What is needed is a verbatim copy of all the records.

DATA PROVIDED START

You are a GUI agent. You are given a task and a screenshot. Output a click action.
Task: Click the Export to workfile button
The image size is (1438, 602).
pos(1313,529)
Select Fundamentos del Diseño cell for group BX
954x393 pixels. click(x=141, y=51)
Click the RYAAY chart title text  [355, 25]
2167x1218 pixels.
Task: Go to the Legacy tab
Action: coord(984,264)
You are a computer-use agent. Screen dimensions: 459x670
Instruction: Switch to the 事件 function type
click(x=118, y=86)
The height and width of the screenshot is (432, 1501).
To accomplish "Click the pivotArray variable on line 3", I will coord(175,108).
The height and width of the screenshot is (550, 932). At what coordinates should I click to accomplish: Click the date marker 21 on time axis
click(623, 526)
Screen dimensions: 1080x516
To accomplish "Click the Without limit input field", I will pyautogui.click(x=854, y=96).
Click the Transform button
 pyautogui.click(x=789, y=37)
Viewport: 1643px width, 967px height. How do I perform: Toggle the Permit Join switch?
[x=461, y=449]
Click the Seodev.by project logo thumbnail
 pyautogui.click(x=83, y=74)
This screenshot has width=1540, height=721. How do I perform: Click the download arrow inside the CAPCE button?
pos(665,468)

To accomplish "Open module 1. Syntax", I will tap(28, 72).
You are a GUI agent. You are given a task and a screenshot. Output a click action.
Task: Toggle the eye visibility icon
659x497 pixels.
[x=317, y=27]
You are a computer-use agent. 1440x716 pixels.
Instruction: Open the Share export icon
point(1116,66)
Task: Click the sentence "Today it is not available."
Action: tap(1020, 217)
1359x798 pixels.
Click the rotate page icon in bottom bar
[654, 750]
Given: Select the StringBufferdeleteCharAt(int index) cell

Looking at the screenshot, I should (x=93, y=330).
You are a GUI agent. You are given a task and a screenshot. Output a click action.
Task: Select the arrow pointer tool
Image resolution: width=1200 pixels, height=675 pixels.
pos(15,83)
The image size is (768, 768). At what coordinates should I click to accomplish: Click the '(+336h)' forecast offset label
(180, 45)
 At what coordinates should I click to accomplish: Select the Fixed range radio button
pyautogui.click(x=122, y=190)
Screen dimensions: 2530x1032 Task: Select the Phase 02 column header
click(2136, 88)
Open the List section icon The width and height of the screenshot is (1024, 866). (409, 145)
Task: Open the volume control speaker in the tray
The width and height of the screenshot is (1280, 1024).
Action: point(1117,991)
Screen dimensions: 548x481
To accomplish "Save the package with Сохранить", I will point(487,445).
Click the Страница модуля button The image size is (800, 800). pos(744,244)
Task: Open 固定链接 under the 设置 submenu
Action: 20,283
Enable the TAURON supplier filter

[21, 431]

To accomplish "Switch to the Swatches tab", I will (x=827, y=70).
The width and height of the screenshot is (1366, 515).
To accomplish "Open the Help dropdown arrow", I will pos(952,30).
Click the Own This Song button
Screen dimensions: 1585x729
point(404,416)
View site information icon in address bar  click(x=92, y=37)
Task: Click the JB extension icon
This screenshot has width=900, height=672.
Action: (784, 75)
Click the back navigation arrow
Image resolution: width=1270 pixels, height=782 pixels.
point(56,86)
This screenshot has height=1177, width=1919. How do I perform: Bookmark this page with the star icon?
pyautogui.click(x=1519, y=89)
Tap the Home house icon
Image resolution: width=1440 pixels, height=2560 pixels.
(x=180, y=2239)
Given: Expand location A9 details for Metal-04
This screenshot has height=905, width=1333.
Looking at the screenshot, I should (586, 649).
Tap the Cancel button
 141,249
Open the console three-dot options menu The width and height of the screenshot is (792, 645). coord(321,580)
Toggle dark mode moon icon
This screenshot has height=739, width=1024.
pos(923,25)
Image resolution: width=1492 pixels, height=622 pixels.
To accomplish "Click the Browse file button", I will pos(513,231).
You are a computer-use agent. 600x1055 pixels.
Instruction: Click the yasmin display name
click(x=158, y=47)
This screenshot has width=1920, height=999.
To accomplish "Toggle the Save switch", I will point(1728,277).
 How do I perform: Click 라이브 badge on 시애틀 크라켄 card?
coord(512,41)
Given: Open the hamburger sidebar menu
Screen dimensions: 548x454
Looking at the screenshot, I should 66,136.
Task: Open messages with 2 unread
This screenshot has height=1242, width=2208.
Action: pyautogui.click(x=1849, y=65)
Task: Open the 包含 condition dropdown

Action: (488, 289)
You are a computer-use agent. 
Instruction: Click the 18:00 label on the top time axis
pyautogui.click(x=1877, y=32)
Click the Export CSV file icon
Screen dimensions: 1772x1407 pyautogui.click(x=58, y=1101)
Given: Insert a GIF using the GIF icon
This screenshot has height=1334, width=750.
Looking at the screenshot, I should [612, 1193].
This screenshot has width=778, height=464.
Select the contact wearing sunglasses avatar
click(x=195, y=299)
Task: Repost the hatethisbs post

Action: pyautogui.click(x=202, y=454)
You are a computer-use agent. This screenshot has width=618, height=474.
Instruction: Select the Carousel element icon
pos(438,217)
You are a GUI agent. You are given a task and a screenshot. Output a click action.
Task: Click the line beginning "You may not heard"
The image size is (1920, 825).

DATA PROVIDED END

TASK RESPONSE —
You are a GUI agent. You are given a task and a screenshot. Output a click action.
Task: Click the Export to workfile button
The image size is (1438, 602).
pos(1313,529)
Select Fundamentos del Diseño cell for group BX
954x393 pixels. click(x=141, y=51)
Click the RYAAY chart title text  [355, 25]
2167x1218 pixels.
Task: Go to the Legacy tab
Action: coord(984,264)
You are a computer-use agent. Screen dimensions: 459x670
Instruction: Switch to the 事件 function type
click(x=118, y=86)
The height and width of the screenshot is (432, 1501).
To accomplish "Click the pivotArray variable on line 3", I will coord(175,108).
The height and width of the screenshot is (550, 932). At what coordinates should I click to accomplish: Click the date marker 21 on time axis
click(623, 526)
Screen dimensions: 1080x516
To accomplish "Click the Without limit input field", I will pyautogui.click(x=854, y=96).
Click the Transform button
 pyautogui.click(x=789, y=37)
Viewport: 1643px width, 967px height. How do I perform: Toggle the Permit Join switch?
[x=461, y=449]
Click the Seodev.by project logo thumbnail
 pyautogui.click(x=83, y=74)
This screenshot has width=1540, height=721. How do I perform: Click the download arrow inside the CAPCE button?
pos(665,468)

To accomplish "Open module 1. Syntax", I will tap(28, 72).
You are a GUI agent. You are given a task and a screenshot. Output a click action.
Task: Toggle the eye visibility icon
659x497 pixels.
[x=317, y=27]
You are a computer-use agent. 1440x716 pixels.
Instruction: Open the Share export icon
point(1116,66)
Task: Click the sentence "Today it is not available."
Action: tap(1020, 217)
1359x798 pixels.
Click the rotate page icon in bottom bar
[654, 750]
Given: Select the StringBufferdeleteCharAt(int index) cell

Looking at the screenshot, I should (x=93, y=330).
You are a GUI agent. You are given a task and a screenshot. Output a click action.
Task: Select the arrow pointer tool
Image resolution: width=1200 pixels, height=675 pixels.
pos(15,83)
The image size is (768, 768). At what coordinates should I click to accomplish: Click the '(+336h)' forecast offset label
(180, 45)
 At what coordinates should I click to accomplish: Select the Fixed range radio button
pyautogui.click(x=122, y=190)
Screen dimensions: 2530x1032 Task: Select the Phase 02 column header
click(2136, 88)
Open the List section icon The width and height of the screenshot is (1024, 866). (409, 145)
Task: Open the volume control speaker in the tray
The width and height of the screenshot is (1280, 1024).
Action: point(1117,991)
Screen dimensions: 548x481
To accomplish "Save the package with Сохранить", I will point(487,445).
Click the Страница модуля button The image size is (800, 800). pos(744,244)
Task: Open 固定链接 under the 设置 submenu
Action: 20,283
Enable the TAURON supplier filter

[21, 431]

To accomplish "Switch to the Swatches tab", I will (x=827, y=70).
The width and height of the screenshot is (1366, 515).
To accomplish "Open the Help dropdown arrow", I will pos(952,30).
Click the Own This Song button
Screen dimensions: 1585x729
point(404,416)
View site information icon in address bar  click(x=92, y=37)
Task: Click the JB extension icon
This screenshot has width=900, height=672.
Action: (784, 75)
Click the back navigation arrow
Image resolution: width=1270 pixels, height=782 pixels.
point(56,86)
This screenshot has height=1177, width=1919. How do I perform: Bookmark this page with the star icon?
pyautogui.click(x=1519, y=89)
Tap the Home house icon
Image resolution: width=1440 pixels, height=2560 pixels.
(x=180, y=2239)
Given: Expand location A9 details for Metal-04
This screenshot has height=905, width=1333.
Looking at the screenshot, I should (586, 649).
Tap the Cancel button
 141,249
Open the console three-dot options menu The width and height of the screenshot is (792, 645). coord(321,580)
Toggle dark mode moon icon
This screenshot has height=739, width=1024.
pos(923,25)
Image resolution: width=1492 pixels, height=622 pixels.
To accomplish "Click the Browse file button", I will pos(513,231).
You are a computer-use agent. 600x1055 pixels.
Instruction: Click the yasmin display name
click(x=158, y=47)
This screenshot has width=1920, height=999.
To accomplish "Toggle the Save switch", I will point(1728,277).
 How do I perform: Click 라이브 badge on 시애틀 크라켄 card?
coord(512,41)
Given: Open the hamburger sidebar menu
Screen dimensions: 548x454
Looking at the screenshot, I should 66,136.
Task: Open messages with 2 unread
This screenshot has height=1242, width=2208.
Action: pyautogui.click(x=1849, y=65)
Task: Open the 包含 condition dropdown

Action: (488, 289)
You are a computer-use agent. 
Instruction: Click the 18:00 label on the top time axis
pyautogui.click(x=1877, y=32)
Click the Export CSV file icon
Screen dimensions: 1772x1407 pyautogui.click(x=58, y=1101)
Given: Insert a GIF using the GIF icon
This screenshot has height=1334, width=750.
Looking at the screenshot, I should [612, 1193].
This screenshot has width=778, height=464.
Select the contact wearing sunglasses avatar
click(x=195, y=299)
Task: Repost the hatethisbs post

Action: pyautogui.click(x=202, y=454)
You are a computer-use agent. This screenshot has width=618, height=474.
Instruction: Select the Carousel element icon
pos(438,217)
You are a GUI agent. You are given a task and a screenshot. Output a click action.
Task: Click the line beginning "You may not heard"
The image size is (1920, 825).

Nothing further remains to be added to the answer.